As a consequence of these adverse features, idiotypic immunoglobulin is not currently favored for radioimmunotherapy despite its exquisite tumor selectivity. Contrary to initial expectations, pan B lymphocyte antigens have proven to be much more effective targets for radioimmunoconjugates than idiotype despite their cross-reactivity with normal B-lymphocytes. Conceptually, the goal of radioimmunotherapy is to focus as much radiation therapy as possible in lymphoma-bearing organs. Therefore, the targeting of normal B cells as well as malignant B cells concentrates more radioactivity in lymph nodes and spleen than would occur with targeting of lymphoma cells alone. On the other hand, the temporary elimination of normal B cells as well as malignant B cells might depress humoral immunity sufficiently to increase the risk of infections. Despite this theoretic concern, infections have not been a major problem with radioimmunotherapy, presumably because of the preservation of plasma cells, which are typically CD20 negative, and the consequent maintenance of serum immunoglobulin levels at baseline levels despite eradication of mature B-lymphocytes for weeks or months.

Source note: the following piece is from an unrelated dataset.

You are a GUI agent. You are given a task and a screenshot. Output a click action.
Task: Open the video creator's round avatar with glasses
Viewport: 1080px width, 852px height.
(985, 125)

Of the pan B antigens, CD20 has been the preferred target of most investigators. The CD20 antigen is homogeneously expressed on 90-95% of B cell lymphomas at a density of 50,000-200,000 sites/tumor cell, is minimally shed into the circulation, and therefore there is little free circulating antigen to block delivery of anti-CD20 mAbs to tumor cells, and CD20 is minimally modulated or internalized following antibody binding.^9,10 In addition, anti-CD20 mAbs are capable of directly killing B lymphoma cells by both complement-dependent and complement-independent mechanisms¹¹ Furthermore, anti-CD20 mAbs induce apoptosis in B lymphoma cells if cross-linked with Fc-receptor bearing accessory cells.^12,13 Although selection of CD20-negative tumor variants has been reported, this appears to occur very rarely with CD20 antibodies, occurring in fewer than 1 in 300 cases.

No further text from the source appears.